----- The data -----
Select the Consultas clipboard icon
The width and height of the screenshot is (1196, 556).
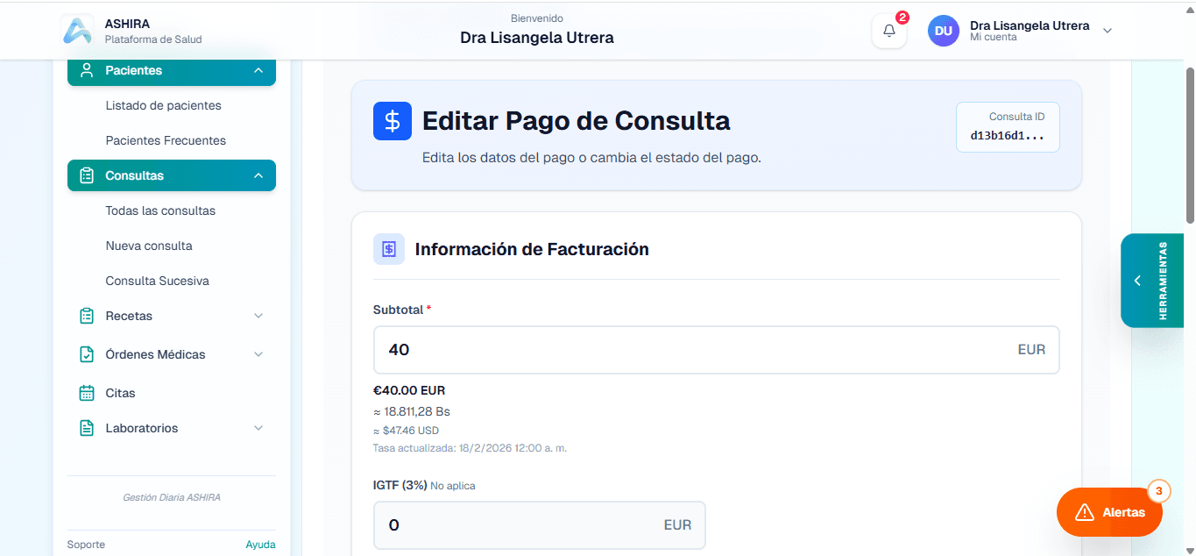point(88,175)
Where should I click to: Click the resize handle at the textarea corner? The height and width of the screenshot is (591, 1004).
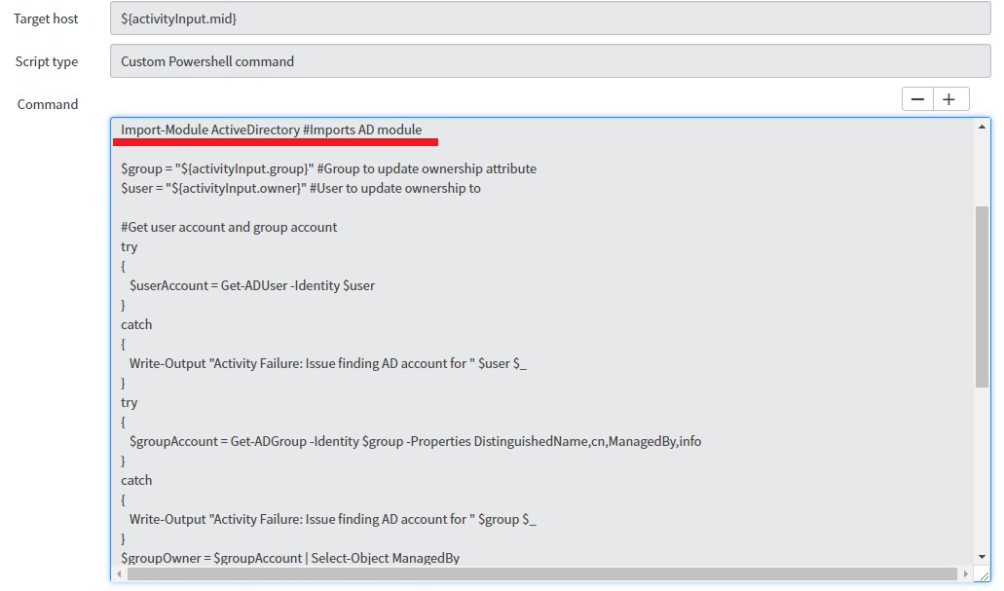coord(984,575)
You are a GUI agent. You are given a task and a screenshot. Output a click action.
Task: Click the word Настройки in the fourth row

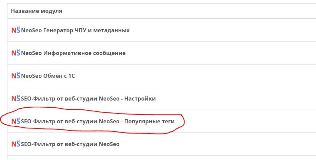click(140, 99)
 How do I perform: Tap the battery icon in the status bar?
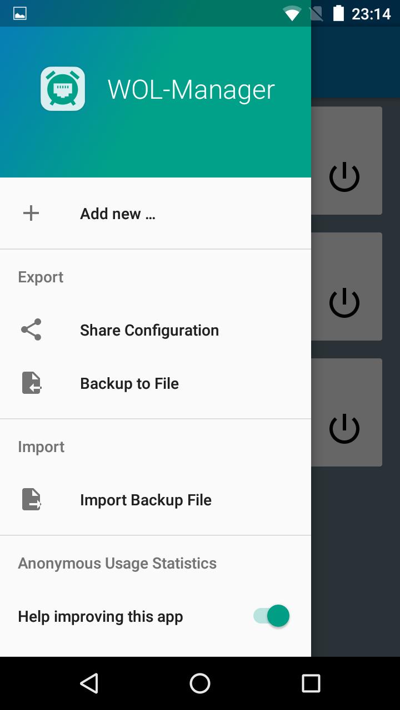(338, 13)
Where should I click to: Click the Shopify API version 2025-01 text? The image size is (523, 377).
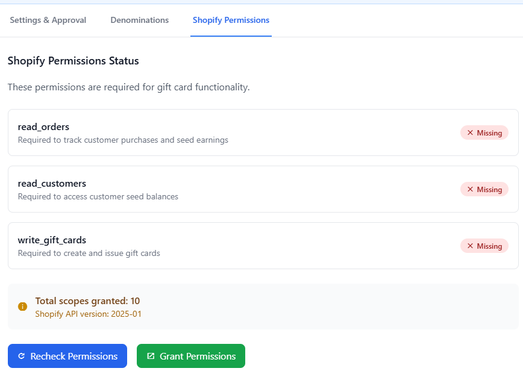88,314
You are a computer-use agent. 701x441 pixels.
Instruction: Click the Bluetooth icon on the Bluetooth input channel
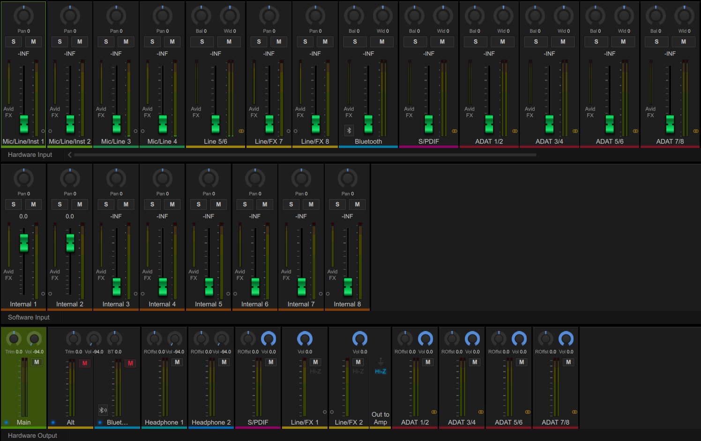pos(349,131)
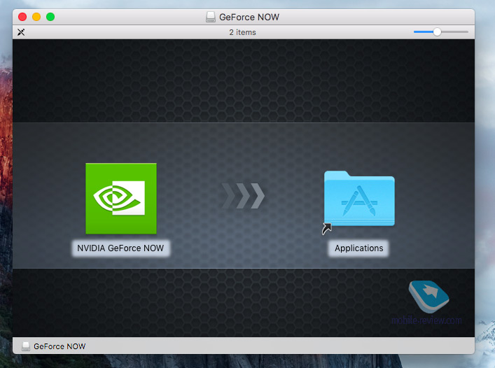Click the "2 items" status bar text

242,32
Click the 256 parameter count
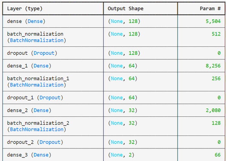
-----
» What is required:
Copy every line of the data exactly as written, excluding the pictures.

» Result:
Select the Consultas clipboard icon
The width and height of the screenshot is (1196, 556).
point(88,175)
Where should I click to: Click the resize handle at the textarea corner? The height and width of the screenshot is (591, 1004).
coord(984,575)
You are a GUI agent. You are given a task and a screenshot. Output a click action.
Task: Click the word Настройки in the fourth row

click(140, 99)
 How do I perform: Tap the battery icon in the status bar?
(338, 13)
Where should I click to: Click the Shopify API version 2025-01 text? The image size is (523, 377).
88,314
You are a computer-use agent. 701x441 pixels.
Instruction: Click the Bluetooth icon on the Bluetooth input channel
pos(349,131)
Click the "2 items" status bar text

242,32
Click the 256 parameter count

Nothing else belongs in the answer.